Triphallia (triple penis), the first reported case in human

INTRODUCTION: Supernumerary penises is an extremely rare congenital anomaly which affects one in every 5–6 million live births. Affected patients may have only a rudimentary penis, supernumerary penile glances or complete duplication or triplication of penises. Some patients may have some other associated congenital anomalies. PRESENTATION OF CASE: A 3-month-old child presented because of left side hydrocele. There were evidence of two supernumerary penises in the perineum, the first one was about 2 cm in length with a glans and was attached to the root of the penis, and the third one was about 1 cm and was below the scrotum. Hydrocelectomy was performed. The two supernumerary penises were extending to perineal region and were attached to original penis, both had corpora cavernosum and spongiosum with no urethra inside. Both supernumerary penises were excised and both corpora were sutured with a fine slowly absorbable suture material. The patient was discharged with no postoperative events and follow up was done for one years with no reported adverse events. CONCLUSION: Triphallia (three penises) is unreported condition in human until now.

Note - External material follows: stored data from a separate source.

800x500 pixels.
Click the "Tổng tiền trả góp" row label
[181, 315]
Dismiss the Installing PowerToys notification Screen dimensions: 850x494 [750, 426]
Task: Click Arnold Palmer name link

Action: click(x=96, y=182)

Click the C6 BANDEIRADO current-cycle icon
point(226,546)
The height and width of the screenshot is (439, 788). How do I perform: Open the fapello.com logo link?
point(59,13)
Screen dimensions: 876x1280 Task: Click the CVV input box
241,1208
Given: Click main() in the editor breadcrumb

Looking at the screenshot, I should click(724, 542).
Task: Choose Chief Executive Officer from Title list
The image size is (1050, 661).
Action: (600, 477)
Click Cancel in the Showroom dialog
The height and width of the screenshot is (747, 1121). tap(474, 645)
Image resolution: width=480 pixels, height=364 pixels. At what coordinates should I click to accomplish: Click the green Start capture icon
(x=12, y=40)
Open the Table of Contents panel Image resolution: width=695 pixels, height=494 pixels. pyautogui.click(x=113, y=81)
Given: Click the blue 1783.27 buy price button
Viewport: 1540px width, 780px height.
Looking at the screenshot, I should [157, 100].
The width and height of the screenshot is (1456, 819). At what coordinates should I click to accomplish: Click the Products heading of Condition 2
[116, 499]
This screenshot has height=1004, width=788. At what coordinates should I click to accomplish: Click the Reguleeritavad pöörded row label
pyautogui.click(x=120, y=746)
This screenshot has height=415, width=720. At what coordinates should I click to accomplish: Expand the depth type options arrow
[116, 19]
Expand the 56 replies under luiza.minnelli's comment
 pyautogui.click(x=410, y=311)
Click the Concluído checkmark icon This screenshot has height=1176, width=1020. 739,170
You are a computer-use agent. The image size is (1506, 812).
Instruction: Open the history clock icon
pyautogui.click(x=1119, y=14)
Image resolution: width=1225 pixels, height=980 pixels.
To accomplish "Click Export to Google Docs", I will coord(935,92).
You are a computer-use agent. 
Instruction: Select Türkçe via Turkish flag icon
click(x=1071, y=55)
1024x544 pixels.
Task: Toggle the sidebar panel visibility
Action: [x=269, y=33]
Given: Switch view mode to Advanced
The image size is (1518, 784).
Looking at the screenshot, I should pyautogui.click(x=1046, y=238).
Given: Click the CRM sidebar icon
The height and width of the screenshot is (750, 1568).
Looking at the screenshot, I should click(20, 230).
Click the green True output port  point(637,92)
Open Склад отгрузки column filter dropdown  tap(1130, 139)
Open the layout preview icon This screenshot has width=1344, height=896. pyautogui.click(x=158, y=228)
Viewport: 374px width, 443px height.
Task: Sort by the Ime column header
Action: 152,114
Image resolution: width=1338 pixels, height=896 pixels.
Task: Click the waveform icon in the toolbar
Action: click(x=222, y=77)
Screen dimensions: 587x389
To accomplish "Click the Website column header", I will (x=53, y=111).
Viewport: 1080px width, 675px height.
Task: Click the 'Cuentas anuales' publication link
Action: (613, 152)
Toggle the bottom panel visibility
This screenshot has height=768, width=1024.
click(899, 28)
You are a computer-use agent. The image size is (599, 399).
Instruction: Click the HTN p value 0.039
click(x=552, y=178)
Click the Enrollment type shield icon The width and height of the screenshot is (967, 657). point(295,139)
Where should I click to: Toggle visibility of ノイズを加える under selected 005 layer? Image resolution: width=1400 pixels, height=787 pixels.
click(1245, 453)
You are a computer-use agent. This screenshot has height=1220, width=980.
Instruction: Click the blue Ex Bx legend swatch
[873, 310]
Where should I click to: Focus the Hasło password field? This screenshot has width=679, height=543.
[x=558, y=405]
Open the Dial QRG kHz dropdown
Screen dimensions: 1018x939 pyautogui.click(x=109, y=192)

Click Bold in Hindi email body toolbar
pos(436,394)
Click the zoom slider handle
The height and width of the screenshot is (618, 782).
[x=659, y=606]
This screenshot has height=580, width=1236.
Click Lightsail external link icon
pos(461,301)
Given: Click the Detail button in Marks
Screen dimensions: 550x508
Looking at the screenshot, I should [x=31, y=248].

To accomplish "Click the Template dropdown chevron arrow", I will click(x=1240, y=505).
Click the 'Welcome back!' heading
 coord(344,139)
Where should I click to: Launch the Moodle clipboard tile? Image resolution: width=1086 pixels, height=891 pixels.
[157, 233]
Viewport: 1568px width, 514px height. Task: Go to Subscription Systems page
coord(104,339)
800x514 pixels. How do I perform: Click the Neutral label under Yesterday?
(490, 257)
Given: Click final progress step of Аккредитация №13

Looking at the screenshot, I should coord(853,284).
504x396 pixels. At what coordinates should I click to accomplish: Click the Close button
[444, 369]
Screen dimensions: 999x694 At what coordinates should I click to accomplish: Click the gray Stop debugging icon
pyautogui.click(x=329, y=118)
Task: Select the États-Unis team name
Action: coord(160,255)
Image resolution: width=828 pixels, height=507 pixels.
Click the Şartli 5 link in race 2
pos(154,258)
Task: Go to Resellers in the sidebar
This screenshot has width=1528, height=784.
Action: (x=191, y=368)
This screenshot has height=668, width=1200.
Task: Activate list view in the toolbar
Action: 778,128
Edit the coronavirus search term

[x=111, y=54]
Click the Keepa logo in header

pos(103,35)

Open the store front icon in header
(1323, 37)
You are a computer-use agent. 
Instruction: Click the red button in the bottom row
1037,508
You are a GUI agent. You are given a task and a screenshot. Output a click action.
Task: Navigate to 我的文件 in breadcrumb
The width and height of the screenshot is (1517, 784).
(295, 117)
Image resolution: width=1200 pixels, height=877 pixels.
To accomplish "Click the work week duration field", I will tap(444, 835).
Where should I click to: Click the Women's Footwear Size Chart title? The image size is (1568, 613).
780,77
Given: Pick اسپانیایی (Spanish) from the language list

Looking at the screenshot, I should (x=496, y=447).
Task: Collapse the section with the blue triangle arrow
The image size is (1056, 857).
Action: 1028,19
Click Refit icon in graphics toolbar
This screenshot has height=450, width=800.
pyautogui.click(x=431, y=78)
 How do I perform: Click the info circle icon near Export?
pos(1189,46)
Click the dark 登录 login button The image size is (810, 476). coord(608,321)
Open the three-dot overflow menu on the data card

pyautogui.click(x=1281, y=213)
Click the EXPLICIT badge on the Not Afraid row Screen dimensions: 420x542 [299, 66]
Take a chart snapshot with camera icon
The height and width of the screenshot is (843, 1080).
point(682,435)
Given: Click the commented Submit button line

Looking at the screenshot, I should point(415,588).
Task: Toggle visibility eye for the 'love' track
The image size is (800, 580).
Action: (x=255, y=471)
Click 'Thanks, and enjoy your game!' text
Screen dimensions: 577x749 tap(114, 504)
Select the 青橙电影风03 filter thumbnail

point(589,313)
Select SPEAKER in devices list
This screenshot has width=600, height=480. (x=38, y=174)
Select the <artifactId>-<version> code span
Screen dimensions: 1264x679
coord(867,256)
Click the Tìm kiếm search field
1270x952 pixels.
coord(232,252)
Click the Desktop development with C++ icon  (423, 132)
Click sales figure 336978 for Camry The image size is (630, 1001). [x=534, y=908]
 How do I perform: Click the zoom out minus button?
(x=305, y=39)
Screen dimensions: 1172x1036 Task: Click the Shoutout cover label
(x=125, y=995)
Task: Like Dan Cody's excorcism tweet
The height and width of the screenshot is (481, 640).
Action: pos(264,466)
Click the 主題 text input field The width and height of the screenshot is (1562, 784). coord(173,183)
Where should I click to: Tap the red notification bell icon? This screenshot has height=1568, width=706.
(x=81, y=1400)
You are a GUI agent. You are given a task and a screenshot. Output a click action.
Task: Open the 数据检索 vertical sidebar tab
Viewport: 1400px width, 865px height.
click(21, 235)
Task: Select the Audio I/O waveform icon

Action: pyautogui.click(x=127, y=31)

Patients with supernumerary penises have unique presentation and no cases are identical. The position of the penis may be ectopic or orthotopic. Treatment is difficult because it poses medical, ethical, and cosmetic aspects. A combined multidisciplinary team is required for the management and long term follow up is required. Excision or reconstruction of the duplicate penis is required depending on the corporal development and anatomy of the urethra.